As mudanças topográficas

Como vimos o nome do bairro se refere às primeiras atividades econômicas globalizadas do Rio de Janeiro, ainda, no século XVII: o cultivo e o fabrico da cana de açúcar. De fato, os engenhos, geralmente se situavam às margem de cursos d’água para poder se servir dos recurso hídricos como força motriz de suas rodas d’agua ou moinhos para moer a cana. No caso do Engenho de Dentro este se situava “dentro das terras” em relação a outros situados mais próximos da Baía da Guanabara, às proximidades de pelos menos 3 pequenos rios – o Faria ( ou Farinha) - o mais importante deles - além do Timbó e o dos Frangos. É provável que o Rio Faria também fosse usado para o transporte uma vez que a Baia de Guanabara foi durante mais de três séculos cortada pelo movimentos de barcas transportando indivíduos ou cargas.
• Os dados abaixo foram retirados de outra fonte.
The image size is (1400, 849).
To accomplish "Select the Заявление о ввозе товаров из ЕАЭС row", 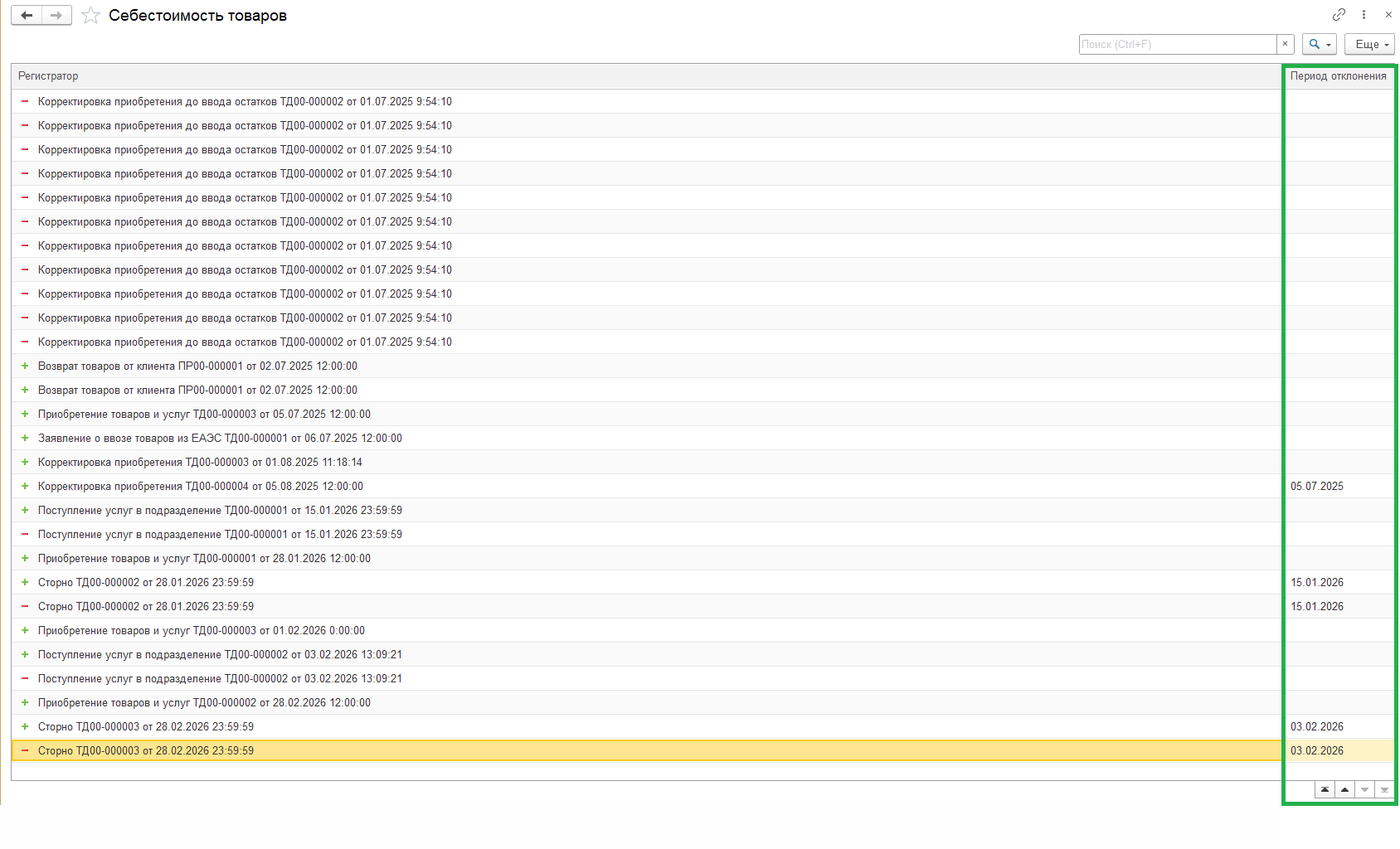I will [x=220, y=438].
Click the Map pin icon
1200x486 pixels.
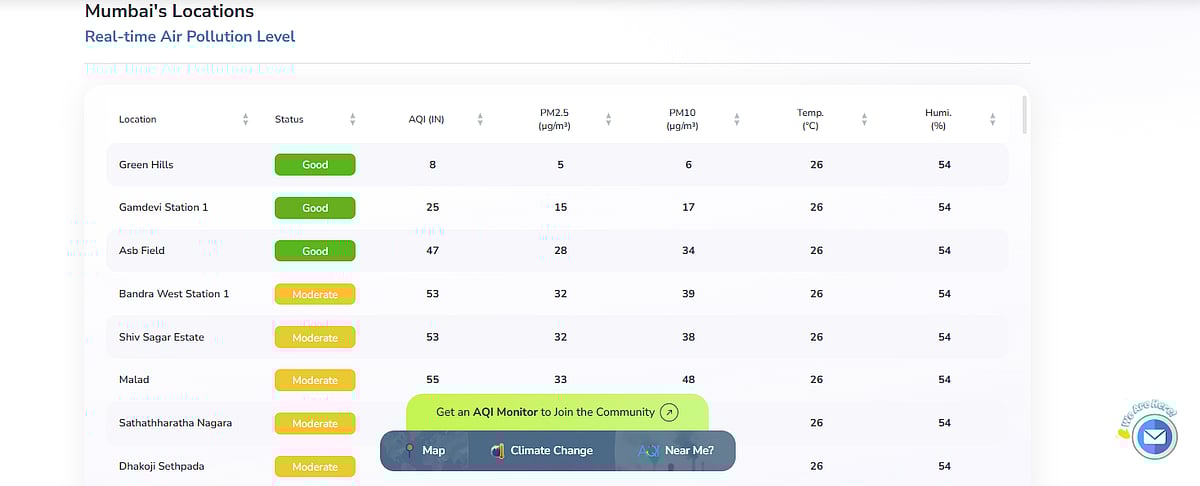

No século XVIII os antigos engenhos de produção de açúcar da região foram sendo desmembrados em fazendas. Também desapareceriam partes inteiras dos seus rios – hoje canalizados e poluídos – e com eles também o sistema de transporte e circulação hidroviário que garantia o escoamento da produção e o abastecimento de engenhos, casa de farinha e fazendas.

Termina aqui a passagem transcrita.